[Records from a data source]
** Begin **
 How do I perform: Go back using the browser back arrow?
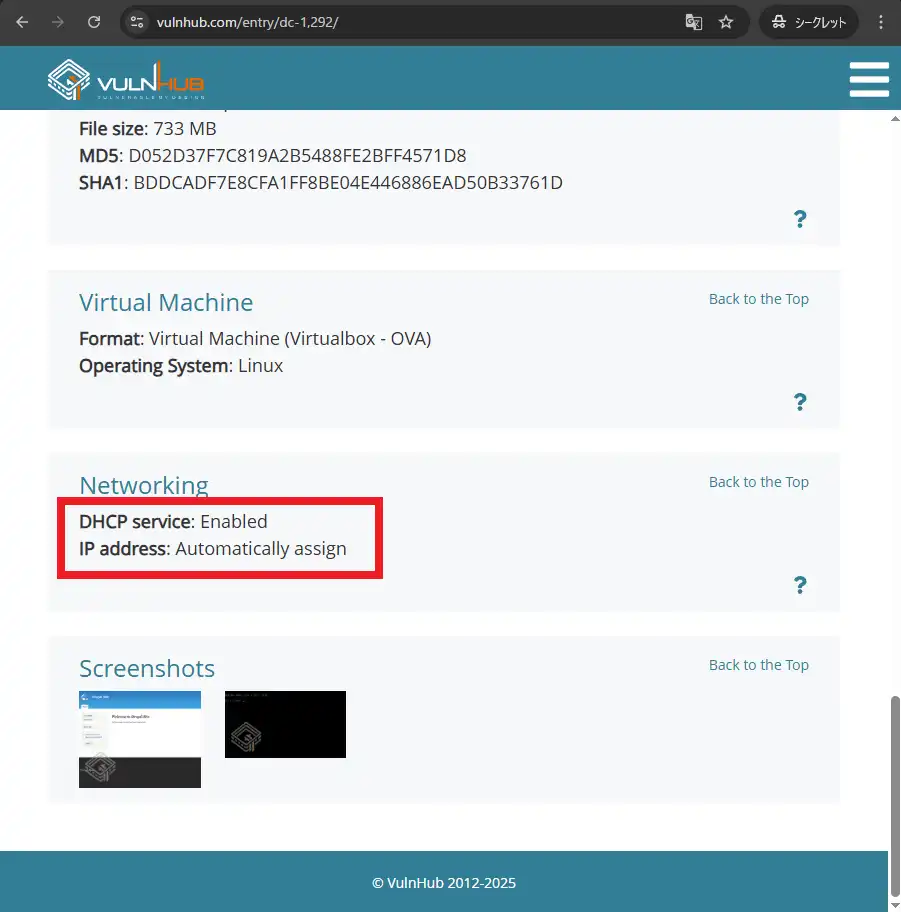(22, 22)
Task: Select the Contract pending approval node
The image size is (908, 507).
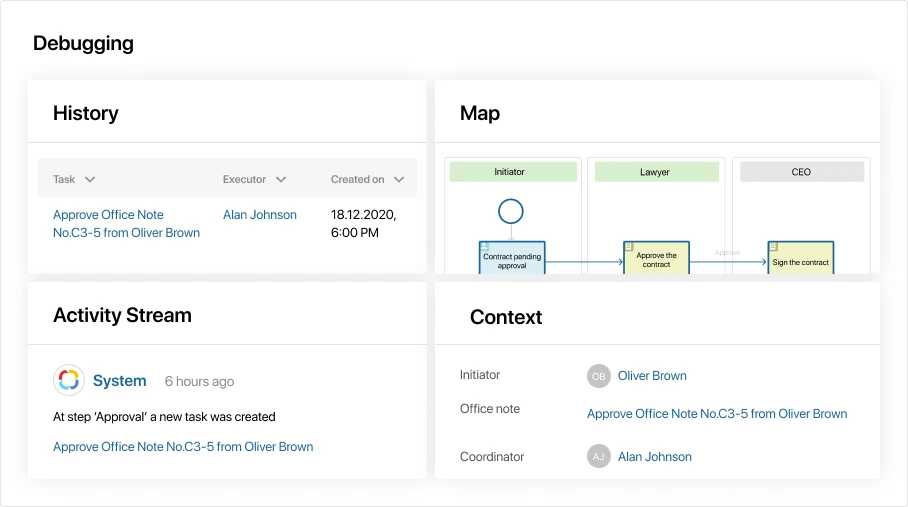Action: pyautogui.click(x=511, y=259)
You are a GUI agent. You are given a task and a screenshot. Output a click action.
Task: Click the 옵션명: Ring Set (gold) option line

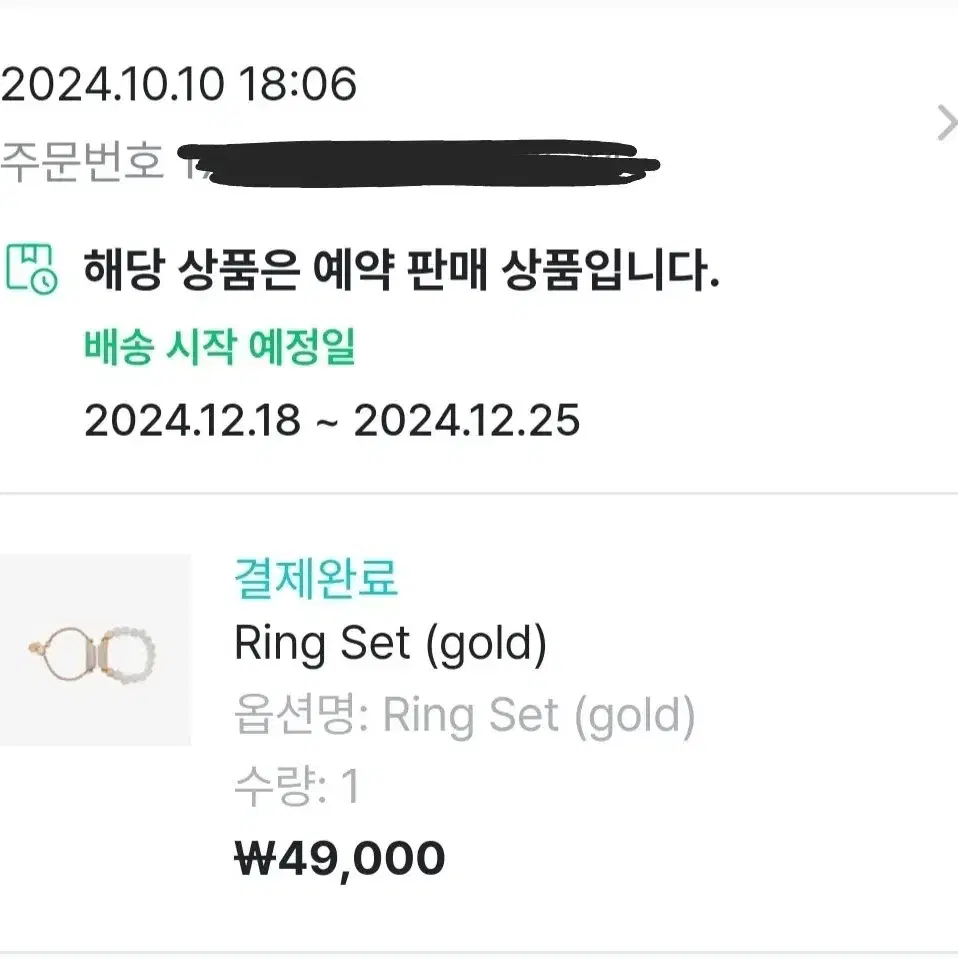click(465, 715)
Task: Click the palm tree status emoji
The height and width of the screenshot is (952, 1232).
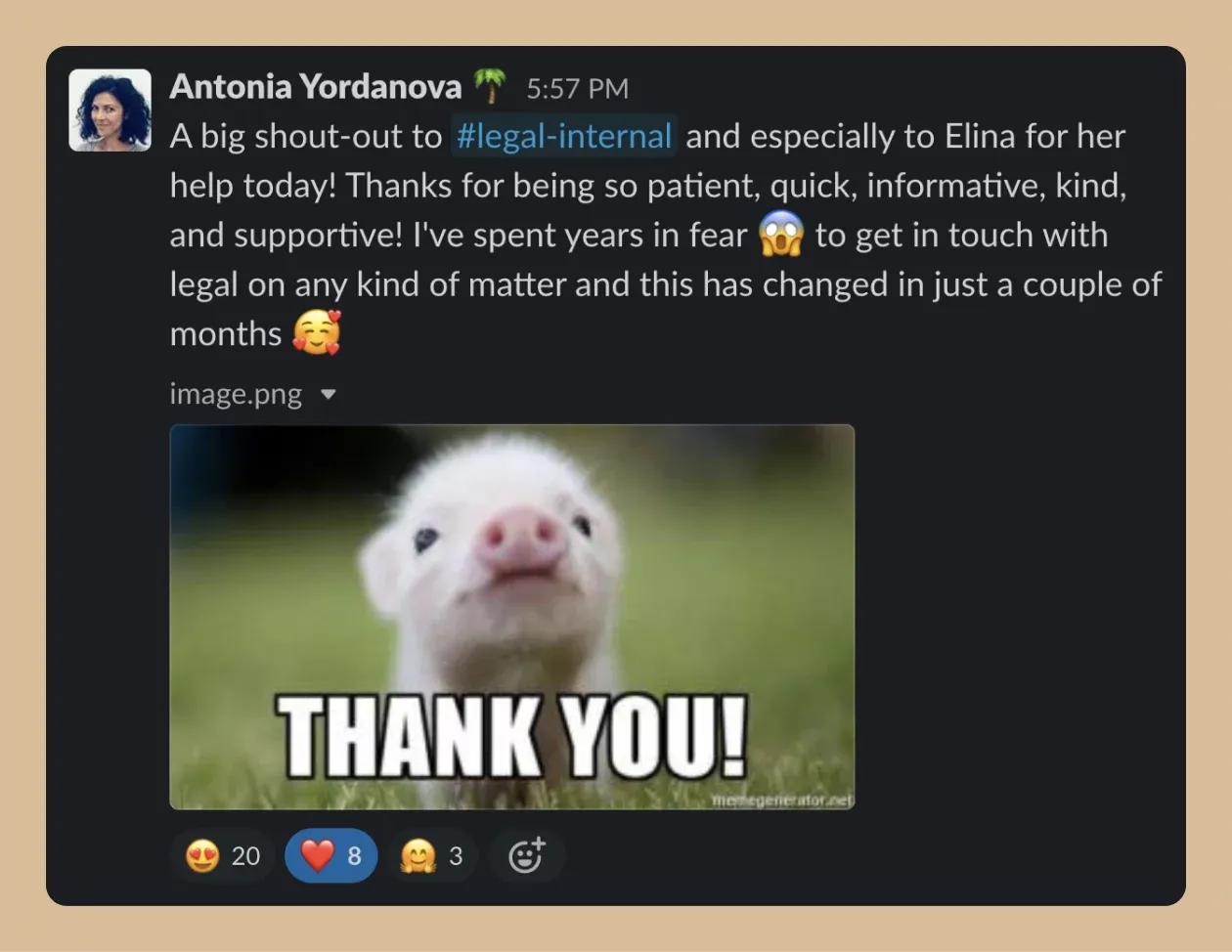Action: [x=490, y=86]
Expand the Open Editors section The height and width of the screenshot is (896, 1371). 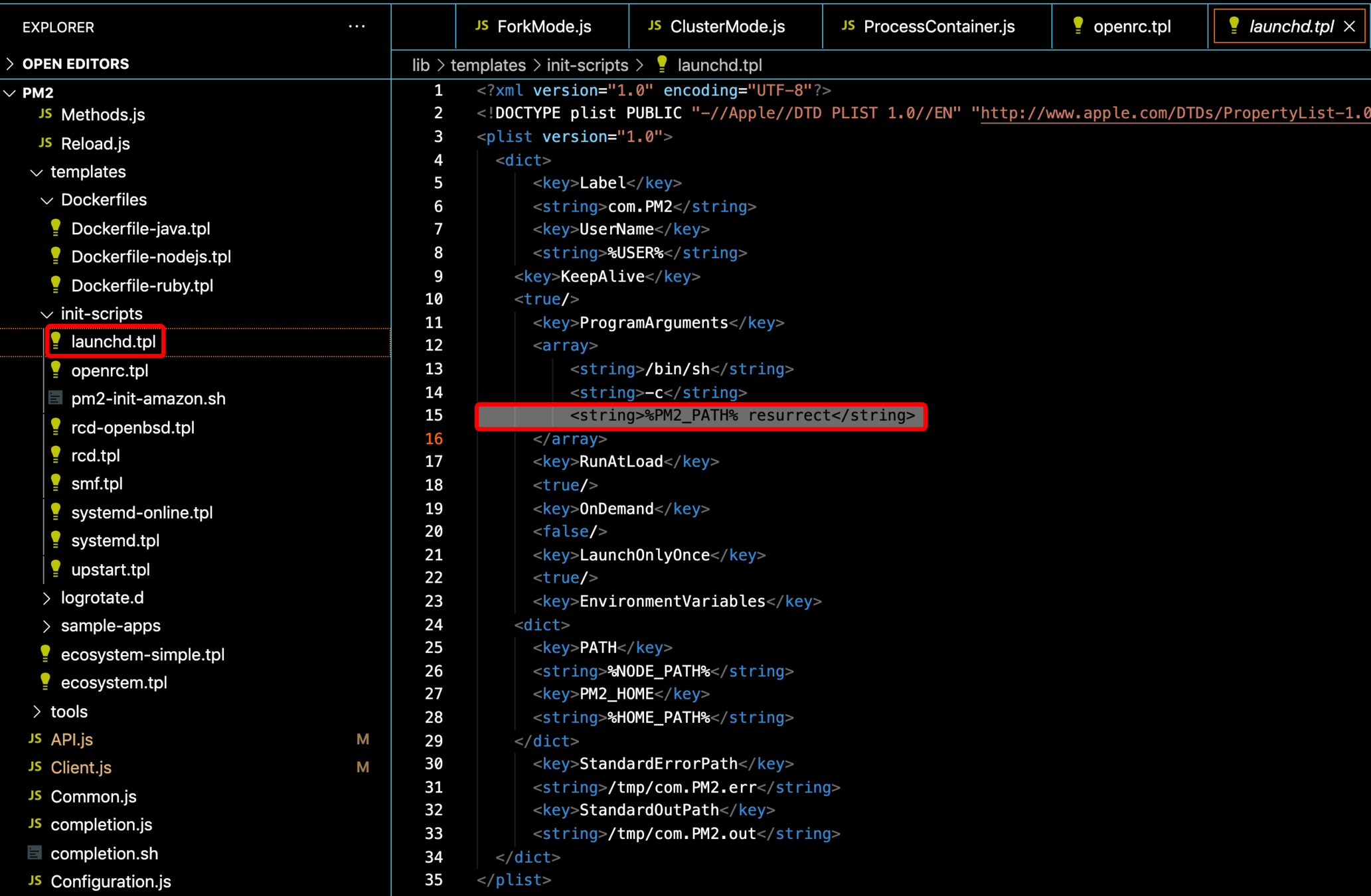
** End **
> _Work to do_
Rewrite the data above, changing every instance of "screenshot" to "screen capture" and keeping everything else the same. Omit the pictures from your answer.

> _Solved problem_
 How do I perform: Go back using the browser back arrow?
(22, 22)
Task: Select the Contract pending approval node
The image size is (908, 507).
Action: pyautogui.click(x=511, y=259)
You are a GUI agent. You are given a task and a screen capture. Output a click action.
Task: Click the 옵션명: Ring Set (gold) option line

click(465, 715)
Task: Click the palm tree status emoji
The height and width of the screen capture is (952, 1232).
Action: [x=490, y=86]
Expand the Open Editors section The height and width of the screen capture is (896, 1371). 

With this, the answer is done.